The Future of Privacy after Dallas Buyer Club

Thought you can use the internet anonymously?

A recent Australian case has shown that the right to privacy does not necessarily prevent someone finding out your identity in order to make a claim against you.

If an individual or entity has a right to relief against a prospective respondent but cannot adequately identify that prospective respondent, they may seek an order for discovery to identify the respondent under rule 7.22 of the Federal Court Rules 2011 (Cth) (the Rules).

To exercise this rule the court must be satisfied that:

  1. the prospective applicant may have a right to seek relief against a prospective respondent;
  2. the prospective applicant is unable to ascertain the description of the prospective respondent; and
  3. another person knows the prospective respondent’s description or has control of a document that may help ascertain the prospective respondent’s description.

Generally, this would be an uncontroversial exercise of court power allowing a prospective applicant access to information that will give them an opportunity to seek the relief to which they are entitled. However, this power under the Rules became a hot topic when the US Corporation, Dallas Buyers Club LLC (DBC), asked the court to order six Australian Internet Service Providers (ISPs) to provide information about their customers that would allow DBC to pursue action against ‘pirates’ who they claim breached copyright laws by unilaterally sharing the movie “Dallas Buyers Club”. Dallas Buyers Club LLC v iiNet Limited [2015] FCA 317.
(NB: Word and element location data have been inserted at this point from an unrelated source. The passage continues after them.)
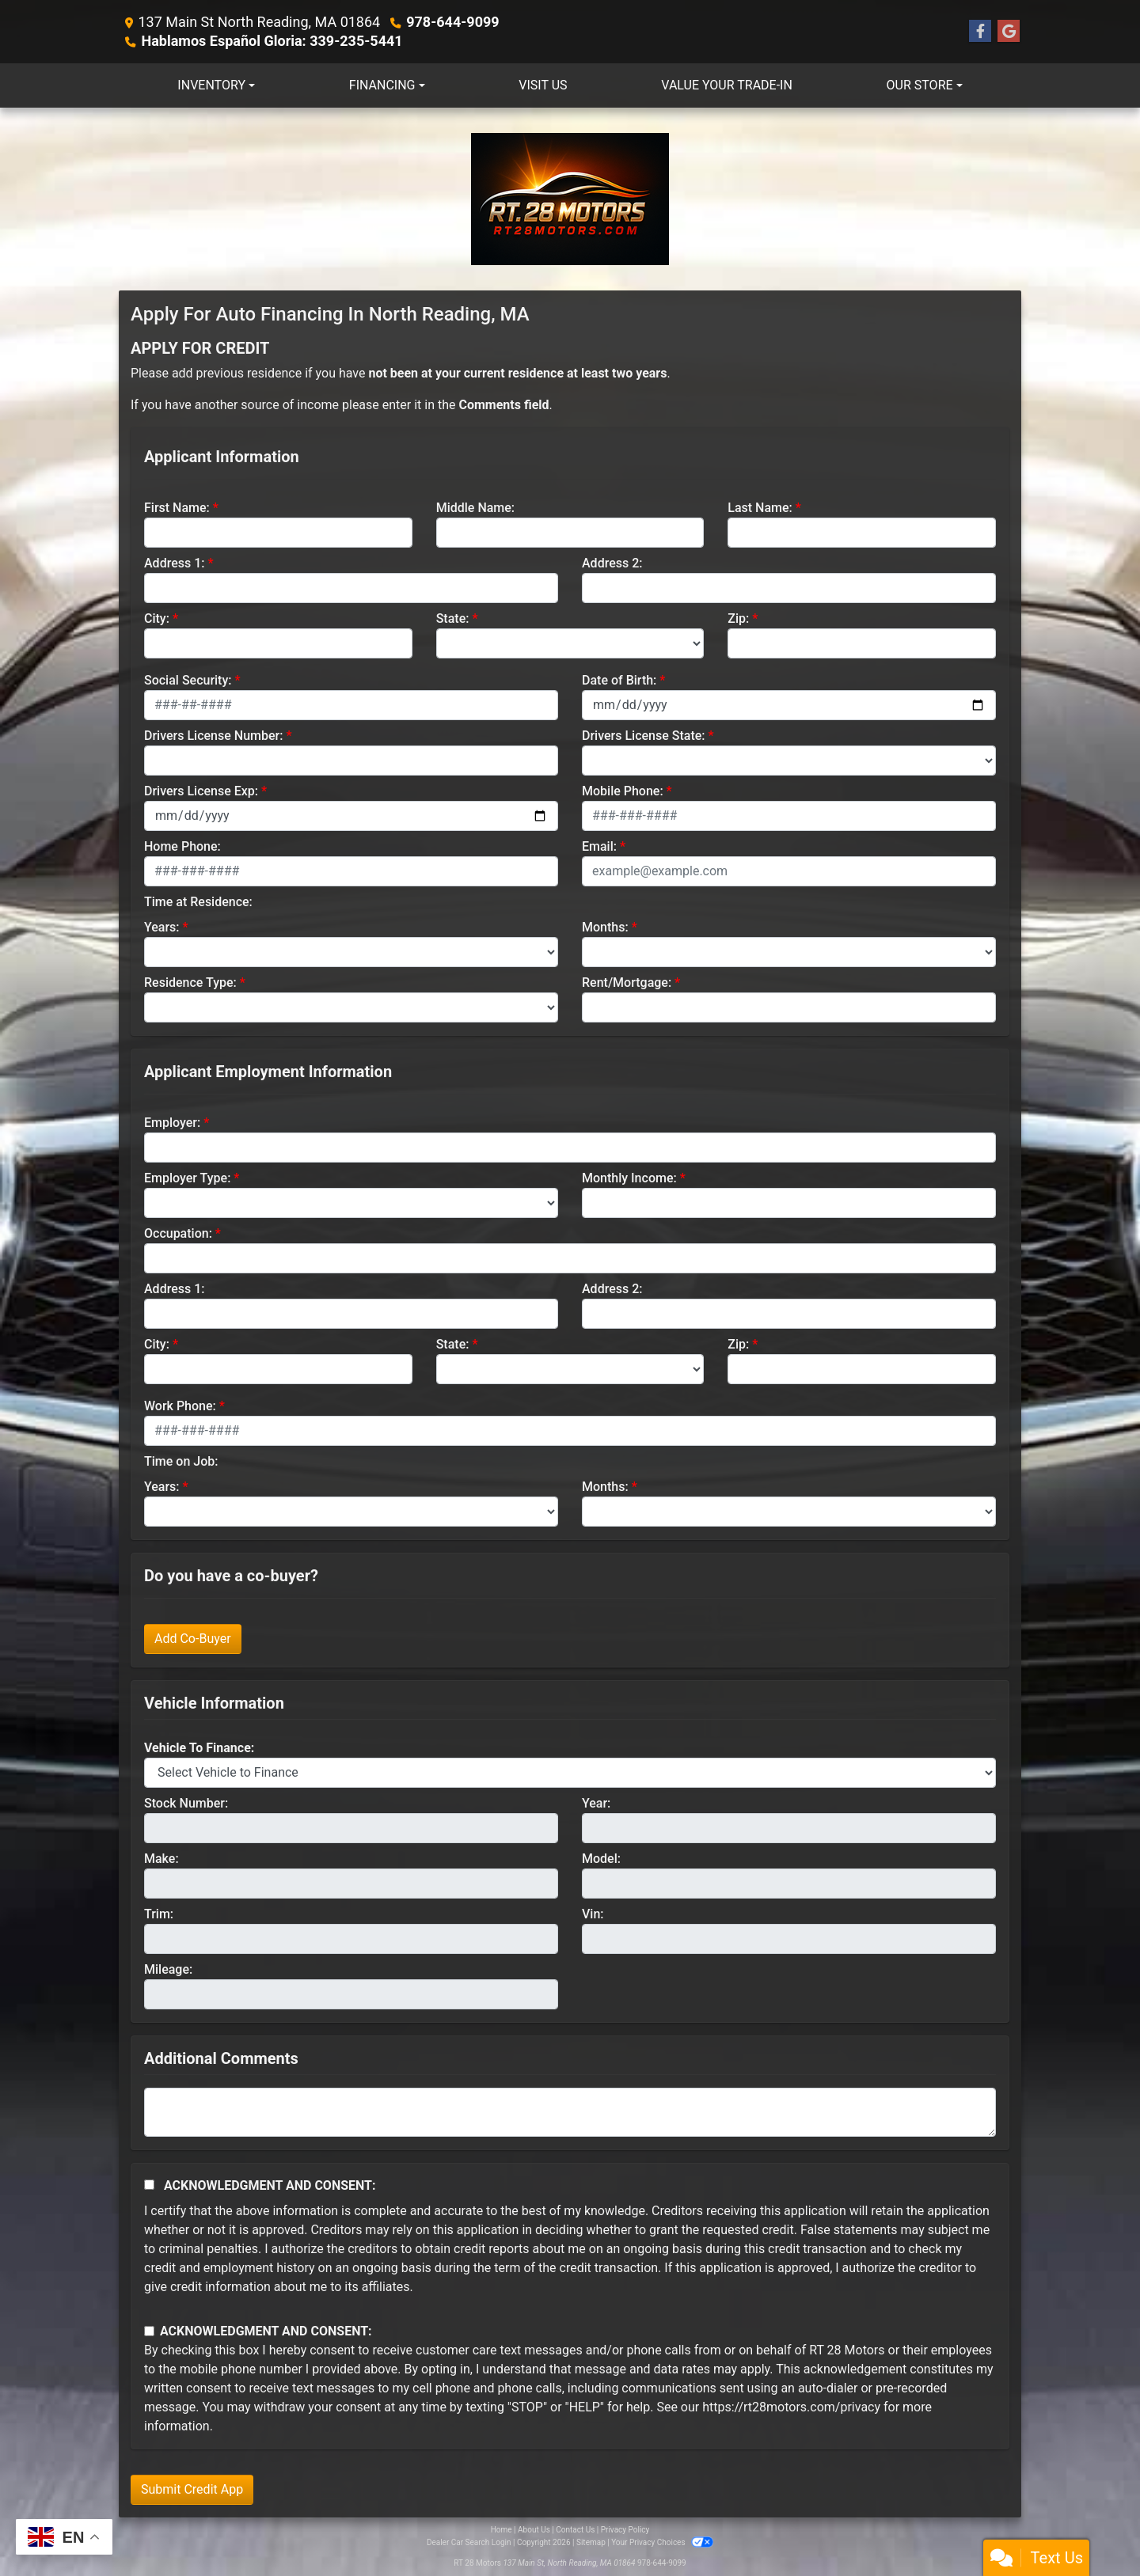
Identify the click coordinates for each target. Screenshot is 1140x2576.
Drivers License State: (643, 735)
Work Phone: (180, 1405)
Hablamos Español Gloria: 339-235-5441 (271, 40)
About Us (534, 2529)
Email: (599, 846)
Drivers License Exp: (201, 791)
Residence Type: (190, 982)
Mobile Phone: (622, 791)
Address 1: (174, 563)
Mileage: (168, 1969)
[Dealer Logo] (570, 199)
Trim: (158, 1914)
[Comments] (570, 2112)
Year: (596, 1803)
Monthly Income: (629, 1178)
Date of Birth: (619, 680)
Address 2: (612, 563)
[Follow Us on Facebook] (980, 32)
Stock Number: (186, 1803)
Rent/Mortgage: (626, 982)
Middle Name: (475, 507)
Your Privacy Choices (662, 2542)
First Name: (177, 507)
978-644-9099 (452, 21)
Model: (601, 1858)
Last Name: (760, 507)
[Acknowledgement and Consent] (149, 2185)
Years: (162, 927)
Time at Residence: (198, 901)
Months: (605, 927)
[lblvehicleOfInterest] (570, 1773)
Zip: (738, 618)
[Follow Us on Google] (1009, 32)
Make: (161, 1858)
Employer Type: (187, 1178)
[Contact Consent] (149, 2331)
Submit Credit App (192, 2489)
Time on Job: (181, 1461)
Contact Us (575, 2529)
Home (501, 2529)
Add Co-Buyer (192, 1638)
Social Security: (188, 680)
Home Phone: (182, 846)
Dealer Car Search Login (469, 2542)
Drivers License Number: (213, 735)
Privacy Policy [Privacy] (625, 2529)
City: (156, 618)
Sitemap (591, 2542)
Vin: (593, 1914)
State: (452, 618)
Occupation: (178, 1233)
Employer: (172, 1122)
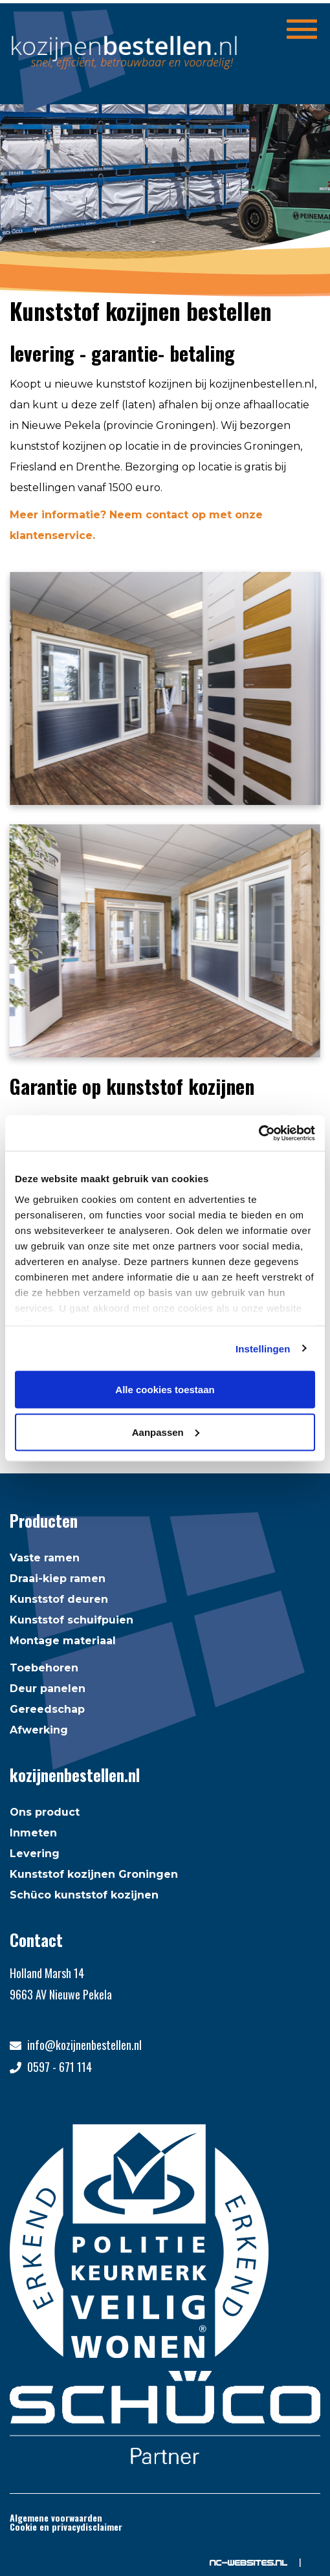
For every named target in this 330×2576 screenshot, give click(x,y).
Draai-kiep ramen (57, 1578)
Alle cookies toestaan (164, 1389)
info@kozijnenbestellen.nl (84, 2045)
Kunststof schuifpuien (71, 1620)
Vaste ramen (45, 1558)
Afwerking (39, 1730)
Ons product (45, 1812)
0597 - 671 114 (59, 2067)
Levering (35, 1853)
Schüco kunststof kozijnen (84, 1895)
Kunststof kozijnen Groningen (94, 1874)
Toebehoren (44, 1668)
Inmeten (33, 1833)
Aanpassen (165, 1431)
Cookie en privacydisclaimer (66, 2526)
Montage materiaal (63, 1641)
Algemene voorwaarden (56, 2517)
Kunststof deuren (59, 1599)
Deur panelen (47, 1688)
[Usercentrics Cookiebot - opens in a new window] (258, 1133)
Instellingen (263, 1348)
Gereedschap (47, 1709)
The ISPs attempted to reject DBC’s request to access their client records and presented a number of arguments including that:

  1. the prospective respondents did not breach the Copyright Act 1968 (Cth) and therefore DBC did not have a right to relief;
  2. providing the information held by the ISPs may not identify the actual person who had downloaded the film and would therefore not help ascertain the prospective respondent’s description;
  3. if the information was provided to DBC, they might engage in ‘speculative invoicing’ – where a prospective applicant sends a letter of demand to a prospective respondent with the threat of pursuing legal action if the prospective respondent does not pay a specified sum; and
  4. the Telecommunications Act 1997 (Cth) contains privacy provisions preventing the ISPs from releasing the information requested by DBC.

The Federal Court rejected these arguments, although did make an order to prevent speculative invoicing, and ruled that the ISPs must provide the names and residential addresses of each of their customers who had been identified as a prospective respondent due to downloading “Dallas Buyers Club”.

The effect this ruling has on privacy in Australia, and the circumstances when privacy provisions may be overruled, remains to be seen. Amendments to the Copyright Act 1968 (Cth) in June 2015 mean that applications can be made to the Federal Court for an injunction to prevent accessing websites which infringe copyright.

With technology becoming the more prominent means of watching movies and TV shows, it will be interesting to see how the legislation keeps up with current practices.